▶ _Required work_:
**A)** Please answer these questions about the passage on cyber threat detection:
(i) What do outlier detection techniques identify?
(ii) What does the deterministic approach operate on?
(iii) What do deterministic systems rely on?
**B)** Resume the passage on cyber threat detection after its final sentence, carrying on in the same style.

To combat these challenges, dynamic approaches to detecting cyber threats have emerged, leveraging the power of deep learning and machine learning.

Among these, outlier detection techniques stand out as a game-changing innovation. By identifying anomalies and irregular patterns, these methods allow security systems to pinpoint potential threats with greater accuracy and speed.

How to detect real threats ?

Deterministic approach with rule, the classic

The deterministic approach with rule-based systems is a cornerstone of traditional cybersecurity measures. This methodology operates on predefined rules and logic, where security policies and decisions are determined by a fixed set of conditions or signatures. For example, on specific IP addresses or ports based on these rules.

While this approach is reliable and predictable, providing clear accountability and ease of management, it often struggles against sophisticated, evolving threats. These challenges arise because deterministic systems rely on past knowledge of threats, leaving gaps in adaptability and proactive defense.

▶ _Given data_:
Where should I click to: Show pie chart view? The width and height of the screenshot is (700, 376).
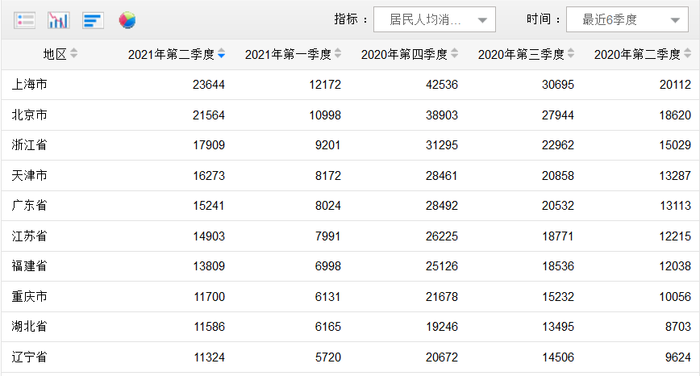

▶ _Written answers_:
**A)**
(i) Anomalies and irregular patterns.
(ii) Predefined rules and logic.
(iii) Past knowledge of threats.

**B)**
Despite its limitations, the rule-based deterministic model remains a foundational strategy.

Indeterministic approach with prediction

Representation of predictive classification

The indeterministic approach with prediction represents a modern shift in cybersecurity, leveraging probabilistic models and advanced technologies like machine learning and AI. Instead of relying solely on fixed rules or past threat patterns, this method predicts potential risks by analyzing vast amounts of data for anomalies, correlations, and behavioral patterns. For instance, predictive systems can detect unusual user behavior that may indicate a potential insider threat or uncover previously unseen attack vectors.

While this approach enhances flexibility and proactive defense, it also introduces challenges like managing false positives, the need for extensive computational resources and to have extensive datasets with equilibrated classification for training.

What is a lot of time missing.

Indeterministic approach with outliers

The indeterministic approach with outliers focuses on identifying and analyzing anomalies that deviate significantly from normal behavior patterns (inliers).

For example, an unusually large file transfer or an atypical login location might flag as outliers, warranting further investigation. This approach is particularly effective at uncovering novel or hidden threats.

While powerful, it comes with challenges, such as distinguishing true threats from benign anomalies.

On the other hand, outlier detection does not require having a balanced dataset, just a healthy dataset with no threats inside.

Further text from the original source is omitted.